(Collected data)
--------------------------------

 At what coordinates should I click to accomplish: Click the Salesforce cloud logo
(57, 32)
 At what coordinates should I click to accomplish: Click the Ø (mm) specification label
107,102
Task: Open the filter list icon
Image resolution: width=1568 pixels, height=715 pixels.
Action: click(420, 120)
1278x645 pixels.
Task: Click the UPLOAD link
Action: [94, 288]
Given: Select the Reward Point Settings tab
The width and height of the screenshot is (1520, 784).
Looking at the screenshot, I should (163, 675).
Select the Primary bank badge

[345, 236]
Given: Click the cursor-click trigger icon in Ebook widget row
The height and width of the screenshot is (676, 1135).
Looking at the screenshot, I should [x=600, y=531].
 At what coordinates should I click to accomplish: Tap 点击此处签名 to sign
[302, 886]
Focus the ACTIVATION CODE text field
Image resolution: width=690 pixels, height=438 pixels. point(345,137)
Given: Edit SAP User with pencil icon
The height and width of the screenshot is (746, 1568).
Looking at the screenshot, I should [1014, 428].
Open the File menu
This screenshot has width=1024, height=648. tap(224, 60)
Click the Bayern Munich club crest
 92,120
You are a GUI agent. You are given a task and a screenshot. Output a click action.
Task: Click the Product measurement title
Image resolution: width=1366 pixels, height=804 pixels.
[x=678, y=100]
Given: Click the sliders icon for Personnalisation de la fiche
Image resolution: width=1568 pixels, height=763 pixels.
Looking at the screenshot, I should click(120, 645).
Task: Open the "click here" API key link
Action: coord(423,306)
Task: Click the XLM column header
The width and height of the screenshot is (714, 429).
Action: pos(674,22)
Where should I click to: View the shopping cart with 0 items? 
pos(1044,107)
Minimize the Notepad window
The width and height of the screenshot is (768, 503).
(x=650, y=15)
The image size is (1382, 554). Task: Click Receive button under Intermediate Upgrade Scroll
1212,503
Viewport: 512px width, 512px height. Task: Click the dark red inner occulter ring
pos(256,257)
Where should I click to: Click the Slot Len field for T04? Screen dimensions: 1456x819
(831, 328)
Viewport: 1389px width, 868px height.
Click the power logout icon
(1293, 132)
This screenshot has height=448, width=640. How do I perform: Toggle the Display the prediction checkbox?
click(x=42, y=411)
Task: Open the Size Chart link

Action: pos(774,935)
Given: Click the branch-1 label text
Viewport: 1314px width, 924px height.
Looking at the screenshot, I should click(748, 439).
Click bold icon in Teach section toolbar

--------------------------------

PROMPT: List the rows between the line holding "This screenshot has height=448, width=640." and the line holding "Action: pos(774,935)", inclusive, as a numbered list, leaving out blank lines.

RESPONSE TO THIS TASK:
1. This screenshot has height=448, width=640. How do I perform: Toggle the Display the prediction checkbox?
2. click(x=42, y=411)
3. Task: Open the Size Chart link
4. Action: pos(774,935)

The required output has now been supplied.